The core idea in simple terms in the ColPali paper implementation of late-interaction is:
-
We have query embeddings: an array with n vectors, each of size 128 (floats).
-
We have document embeddings: an array with 1038 vectors, each of size 128 (floats).
-
For each query vector (n), we find the most similar document vector by computing the dot product. Here is simple code for straight-forward dot product similarity.
import numpy as np
# Define the query vector
query = np.array([1, 2, 3])
# Define the document vectors
document_a = np.array([4, 5, 6])
document_b = np.array([7, 8, 0])
# Compute the dot product between the query and each document
dot_product_a = np.dot(query, document_a) # 1*4 + 2*5 + 3*6 = 32
dot_product_b = np.dot(query, document_b) # 1*7 + 2*8 + 3*0 = 23
# Output the results
print(f"Dot product between query and document a: {dot_product_a}")

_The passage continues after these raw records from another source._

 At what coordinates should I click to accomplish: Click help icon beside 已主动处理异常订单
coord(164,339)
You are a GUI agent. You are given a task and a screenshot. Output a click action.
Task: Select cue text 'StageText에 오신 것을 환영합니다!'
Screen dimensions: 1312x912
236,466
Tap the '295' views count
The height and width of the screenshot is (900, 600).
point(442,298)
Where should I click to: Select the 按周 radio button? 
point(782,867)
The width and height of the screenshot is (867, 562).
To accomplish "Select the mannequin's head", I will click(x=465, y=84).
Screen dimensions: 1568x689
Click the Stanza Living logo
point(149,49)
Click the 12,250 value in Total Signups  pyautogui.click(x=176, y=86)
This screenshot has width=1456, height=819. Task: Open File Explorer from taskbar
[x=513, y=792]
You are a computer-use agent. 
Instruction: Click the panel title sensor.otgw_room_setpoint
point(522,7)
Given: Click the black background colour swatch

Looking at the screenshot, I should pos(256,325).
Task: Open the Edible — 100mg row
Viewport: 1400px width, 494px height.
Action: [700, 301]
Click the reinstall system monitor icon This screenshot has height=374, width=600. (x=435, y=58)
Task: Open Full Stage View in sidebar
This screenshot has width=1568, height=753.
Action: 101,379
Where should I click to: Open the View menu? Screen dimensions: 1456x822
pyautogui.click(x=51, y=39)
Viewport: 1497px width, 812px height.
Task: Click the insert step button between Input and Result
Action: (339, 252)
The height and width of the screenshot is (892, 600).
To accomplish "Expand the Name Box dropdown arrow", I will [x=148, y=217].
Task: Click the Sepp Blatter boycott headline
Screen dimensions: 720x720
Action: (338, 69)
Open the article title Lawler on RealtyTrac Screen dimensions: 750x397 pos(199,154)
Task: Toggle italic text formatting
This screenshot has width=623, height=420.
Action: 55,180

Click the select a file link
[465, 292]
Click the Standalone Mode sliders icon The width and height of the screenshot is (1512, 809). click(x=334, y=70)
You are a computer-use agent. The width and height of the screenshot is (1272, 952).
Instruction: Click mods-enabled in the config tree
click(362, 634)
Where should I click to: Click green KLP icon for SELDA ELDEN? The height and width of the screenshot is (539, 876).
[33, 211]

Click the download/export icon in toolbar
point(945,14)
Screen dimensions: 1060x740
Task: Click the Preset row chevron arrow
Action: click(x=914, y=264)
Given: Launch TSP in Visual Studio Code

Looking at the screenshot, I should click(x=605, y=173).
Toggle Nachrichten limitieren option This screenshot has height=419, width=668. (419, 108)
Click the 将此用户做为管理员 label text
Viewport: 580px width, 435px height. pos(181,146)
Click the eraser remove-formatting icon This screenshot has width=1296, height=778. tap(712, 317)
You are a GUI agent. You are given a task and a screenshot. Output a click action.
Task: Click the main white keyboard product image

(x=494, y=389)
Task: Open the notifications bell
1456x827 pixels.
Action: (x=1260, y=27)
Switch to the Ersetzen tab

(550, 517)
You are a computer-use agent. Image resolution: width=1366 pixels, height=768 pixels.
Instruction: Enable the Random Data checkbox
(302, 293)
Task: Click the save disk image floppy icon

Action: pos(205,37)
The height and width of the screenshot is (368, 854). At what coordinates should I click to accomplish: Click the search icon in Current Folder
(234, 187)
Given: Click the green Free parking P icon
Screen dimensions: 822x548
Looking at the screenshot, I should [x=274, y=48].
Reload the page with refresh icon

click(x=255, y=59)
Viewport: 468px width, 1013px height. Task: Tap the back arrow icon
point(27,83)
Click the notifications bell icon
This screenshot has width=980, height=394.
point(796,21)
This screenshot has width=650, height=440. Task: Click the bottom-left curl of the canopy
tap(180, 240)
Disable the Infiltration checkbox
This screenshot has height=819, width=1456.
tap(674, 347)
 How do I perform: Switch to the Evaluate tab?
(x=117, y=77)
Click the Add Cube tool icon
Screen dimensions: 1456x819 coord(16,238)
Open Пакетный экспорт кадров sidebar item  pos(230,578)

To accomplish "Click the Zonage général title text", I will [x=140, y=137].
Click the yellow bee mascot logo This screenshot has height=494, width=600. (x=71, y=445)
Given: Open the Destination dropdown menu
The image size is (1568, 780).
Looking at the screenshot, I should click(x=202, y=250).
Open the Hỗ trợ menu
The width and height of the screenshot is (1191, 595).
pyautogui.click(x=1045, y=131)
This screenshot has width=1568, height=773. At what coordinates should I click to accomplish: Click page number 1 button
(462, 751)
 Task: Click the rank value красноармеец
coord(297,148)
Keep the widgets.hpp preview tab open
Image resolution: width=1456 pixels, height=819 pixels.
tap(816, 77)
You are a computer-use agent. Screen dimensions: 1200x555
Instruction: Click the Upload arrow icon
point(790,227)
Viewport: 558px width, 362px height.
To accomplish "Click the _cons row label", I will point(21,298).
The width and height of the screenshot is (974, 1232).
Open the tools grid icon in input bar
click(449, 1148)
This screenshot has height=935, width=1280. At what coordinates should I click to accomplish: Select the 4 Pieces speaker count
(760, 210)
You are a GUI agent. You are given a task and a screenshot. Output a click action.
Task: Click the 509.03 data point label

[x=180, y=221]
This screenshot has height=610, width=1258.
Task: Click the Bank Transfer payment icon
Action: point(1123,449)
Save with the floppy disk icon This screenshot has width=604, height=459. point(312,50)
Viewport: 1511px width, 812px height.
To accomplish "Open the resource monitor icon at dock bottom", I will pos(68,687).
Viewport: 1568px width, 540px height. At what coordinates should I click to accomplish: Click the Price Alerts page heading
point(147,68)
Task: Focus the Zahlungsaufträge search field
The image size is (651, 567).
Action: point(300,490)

print(f"Dot product between query and document b: {dot_product_b}")
# document a is more similar than document b to our query
Late interaction works like this: take each query vector, find which document vector it matches best with (using dot product), and add up all these best matches. Here's a simple example that shows exactly how this works:
import numpy as np
# One query generates multiple vectors (each vector is 128 floats)
query_vector_1 = np.array([1, 2, 3]) # simplified from 128 floats
query_vector_2 = np.array([0, 1, 1]) # simplified from 128 floats
query = [query_vector_1, query_vector_2] # one query -> n vectors
# One document generates multiple vectors (each vector is 128 floats)
document_vector_1 = np.array([4, 5, 6]) # simplified from 128 floats
document_vector_2 = np.array([7, 8, 0]) # simplified from 128 floats
document_vector_3 = np.array([1, 1, 1]) # simplified from 128 floats
document = [document_vector_1, document_vector_2, document_vector_3] # one document -> 1038 vectors
# For each vector in our query, find its maximum dot product with ANY vector in the document
# Then sum these maximums
# First query vector against ALL document vectors
dot_products_vector1 = [
np.dot(query_vector_1, document_vector_1), # 1*4 + 2*5 + 3*6 = 32
np.dot(query_vector_1, document_vector_2), # 1*7 + 2*8 + 3*0 = 23
np.dot(query_vector_1, document_vector_3) # 1*1 + 2*1 + 3*1 = 6
]
max_similarity_vector1 = max(dot_products_vector1) # 32
# Second query vector against ALL document vectors
dot_products_vector2 = [
np.dot(query_vector_2, document_vector_1), # 0*4 + 1*5 + 1*6 = 11
np.dot(query_vector_2, document_vector_2), # 0*7 + 1*8 + 1*0 = 8
np.dot(query_vector_2, document_vector_3) # 0*1 + 1*1 + 1*1 = 2
]
max_similarity_vector2 = max(dot_products_vector2) # 11
# Final similarity score is the sum of maximum similarities
final_score = max_similarity_vector1 + max_similarity_vector2 # 32 + 11 = 43
print(f"Final similarity score: {final_score}")
Let's break down the scale. For each comparison:
-
Query: n vectors
-
Document: 1038 vectors per page
-
Corpus: 500 pages
So for ONE query against ONE page we're doing: n * 1038 vector comparisons. And for a 500 pages corpus: n * 1038 * 500 vector comparisons
This creates a massive cartesian product. For example, if n=10 (for query):
-
10,380 comparisons per page
-
5,190,000 comparisons for 500 pages
This is quadratic complexity O(n*m) where:
-
n = number of query vectors
-
m = number of document vectors